Stone represents the assassination of Kennedy as having both narrow and broad political consequences. On a narrow level, the immediate political consequence was the change in government and subsequent policy decisions. Stone's central thesis is that the assassination of Kennedy led directly to the escalation of US involvement in Vietnam. In an interview for Esquire, Robert Anson reported Stone's absolute belief in this thesis; ' "If Kennedy had been in office," Stone says flatly, "Vietnam would not have happened" ' 24 However, JFK also explores the political consequences of Kennedy's assassination on a wider level. JFK is concerned not only with how the assassination affected policy but also how is affected politics. The assassination of Kennedy and subsequent cover-up are represented as a challenge to the structure and order of politics itself. Stone has commented on the profound affect that he believes the assassination had. In the film itself, Garrison's summing up in his case against Clay Shaw is even more sweeping in its assessment of the consequences of the assassination: 'Just think what happened to our country … to the world … because of that murder … Vietnam, racial conflict, breakdown of law, thought control, guilt, assassinations, secret government, fear of the frontier.'
The confusion and disorder which was a result of the assassination is represented throughout JFK in gendered terms. As Garrison and Senator Long of Louisiana are on a plane to Washington they discuss the decline of America since the assassination - a decline represented by a confusion in gender roles. Long informs Garrison,
Garrison responds sympathetically, 'I sometimes feel things've gone downhill since John Kennedy was killed, Senator'.

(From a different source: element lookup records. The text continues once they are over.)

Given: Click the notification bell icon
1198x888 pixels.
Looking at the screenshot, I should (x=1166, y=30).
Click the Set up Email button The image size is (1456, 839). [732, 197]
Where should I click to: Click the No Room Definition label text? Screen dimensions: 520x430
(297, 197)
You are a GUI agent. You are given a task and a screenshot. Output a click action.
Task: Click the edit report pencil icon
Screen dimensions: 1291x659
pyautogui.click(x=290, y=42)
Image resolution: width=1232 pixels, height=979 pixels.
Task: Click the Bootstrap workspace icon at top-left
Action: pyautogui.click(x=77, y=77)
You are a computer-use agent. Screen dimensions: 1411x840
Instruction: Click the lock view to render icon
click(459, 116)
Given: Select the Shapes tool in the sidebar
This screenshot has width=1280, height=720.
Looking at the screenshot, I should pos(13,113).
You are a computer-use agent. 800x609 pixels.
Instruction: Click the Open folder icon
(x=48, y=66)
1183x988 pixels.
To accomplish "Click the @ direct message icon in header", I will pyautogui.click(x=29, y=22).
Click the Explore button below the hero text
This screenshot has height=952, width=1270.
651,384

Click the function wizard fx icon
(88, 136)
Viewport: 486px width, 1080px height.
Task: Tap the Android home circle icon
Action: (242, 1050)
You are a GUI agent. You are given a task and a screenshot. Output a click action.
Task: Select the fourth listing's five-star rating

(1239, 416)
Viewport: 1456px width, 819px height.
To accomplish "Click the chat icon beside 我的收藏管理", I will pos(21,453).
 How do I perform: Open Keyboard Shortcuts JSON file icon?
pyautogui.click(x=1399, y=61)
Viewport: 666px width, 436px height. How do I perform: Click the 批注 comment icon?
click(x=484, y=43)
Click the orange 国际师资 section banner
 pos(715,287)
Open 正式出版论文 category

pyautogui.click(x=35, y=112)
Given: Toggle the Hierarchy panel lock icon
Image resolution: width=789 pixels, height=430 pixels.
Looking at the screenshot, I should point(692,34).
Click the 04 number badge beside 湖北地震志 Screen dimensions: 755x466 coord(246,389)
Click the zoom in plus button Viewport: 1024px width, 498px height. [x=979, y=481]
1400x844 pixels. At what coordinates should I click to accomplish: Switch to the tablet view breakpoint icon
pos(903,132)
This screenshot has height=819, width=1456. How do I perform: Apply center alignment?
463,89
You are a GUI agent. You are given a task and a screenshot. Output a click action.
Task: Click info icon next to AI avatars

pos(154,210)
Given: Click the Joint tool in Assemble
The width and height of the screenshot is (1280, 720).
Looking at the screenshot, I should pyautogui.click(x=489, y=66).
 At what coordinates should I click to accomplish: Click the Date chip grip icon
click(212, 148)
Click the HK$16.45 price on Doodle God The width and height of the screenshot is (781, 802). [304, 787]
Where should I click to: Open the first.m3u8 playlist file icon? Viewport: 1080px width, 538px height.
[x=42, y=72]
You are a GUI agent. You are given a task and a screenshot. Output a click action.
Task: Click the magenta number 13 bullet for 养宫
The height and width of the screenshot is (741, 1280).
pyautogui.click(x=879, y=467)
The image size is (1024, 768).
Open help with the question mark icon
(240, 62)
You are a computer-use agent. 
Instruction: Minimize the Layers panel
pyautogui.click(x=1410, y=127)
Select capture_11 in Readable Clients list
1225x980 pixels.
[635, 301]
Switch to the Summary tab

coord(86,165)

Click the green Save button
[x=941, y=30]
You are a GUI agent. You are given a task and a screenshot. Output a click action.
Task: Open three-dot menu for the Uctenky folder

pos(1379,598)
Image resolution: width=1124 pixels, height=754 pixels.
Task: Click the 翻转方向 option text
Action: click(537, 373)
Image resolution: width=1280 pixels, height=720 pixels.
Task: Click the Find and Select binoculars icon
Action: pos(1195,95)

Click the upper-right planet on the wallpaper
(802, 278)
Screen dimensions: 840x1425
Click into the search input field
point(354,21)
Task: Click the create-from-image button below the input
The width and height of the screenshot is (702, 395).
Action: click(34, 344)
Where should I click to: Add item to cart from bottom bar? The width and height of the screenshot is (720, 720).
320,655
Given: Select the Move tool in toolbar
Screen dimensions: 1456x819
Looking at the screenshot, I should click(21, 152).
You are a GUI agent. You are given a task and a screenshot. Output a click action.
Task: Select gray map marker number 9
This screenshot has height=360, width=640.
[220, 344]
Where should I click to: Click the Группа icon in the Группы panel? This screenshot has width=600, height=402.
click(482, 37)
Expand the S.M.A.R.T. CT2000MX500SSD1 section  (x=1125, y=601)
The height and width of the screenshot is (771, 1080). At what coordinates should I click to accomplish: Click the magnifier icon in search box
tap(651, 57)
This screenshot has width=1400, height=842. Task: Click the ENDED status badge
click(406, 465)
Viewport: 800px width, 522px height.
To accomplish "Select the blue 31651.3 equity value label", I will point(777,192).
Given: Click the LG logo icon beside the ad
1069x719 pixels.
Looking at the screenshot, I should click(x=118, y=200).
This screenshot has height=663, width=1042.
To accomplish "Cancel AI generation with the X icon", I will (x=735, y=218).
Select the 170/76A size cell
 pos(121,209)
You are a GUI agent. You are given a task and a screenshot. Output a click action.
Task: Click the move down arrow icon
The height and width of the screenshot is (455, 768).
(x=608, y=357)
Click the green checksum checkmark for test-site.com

Breakdown in gender roles in JFK is not limited to this brief assessment of the counter-culture. More centrally, JFK is concerned with the breakdown of the masculine sphere of government and politics. In his pursuit of his investigation Garrison is given numerous examples of the breakdown of the relationship between masculinity and the public political world. This is particularly striking when Garrison is attempting to build a case against Clay Shaw. Garrison clearly puts the obligations of the public sphere ahead of the claims of private relationships, telling lawyer Dean Andrews, 'I'm aware of our long friendship, but I want you to know I'm going to call you in front of a grand jury.' Andrews however, refuses to perform his public duty, responding, 'If I answer that question you keep asking me, if I give you the name of the 'big enchilada' y'know, then it's bon voyage Deano - I mean like permanent. I mean like a bullet in my head.' This refusal and fear is symptomatic of the crisis in public government which has occurred because of Kennedy's assassination. The public sphere of government has been corrupted and subverted by a private group; nameless, faceless, and unaccountable. The perpetrators of threats to and violence against witnesses are not named. They remain shady and hidden, identified only as being within organisations famed for their secretive, private nature: Cubans, the Intelligence services, the Mafia. These secret societies have mounted a threat to public government which has in turn threatened the masculine public role of American men.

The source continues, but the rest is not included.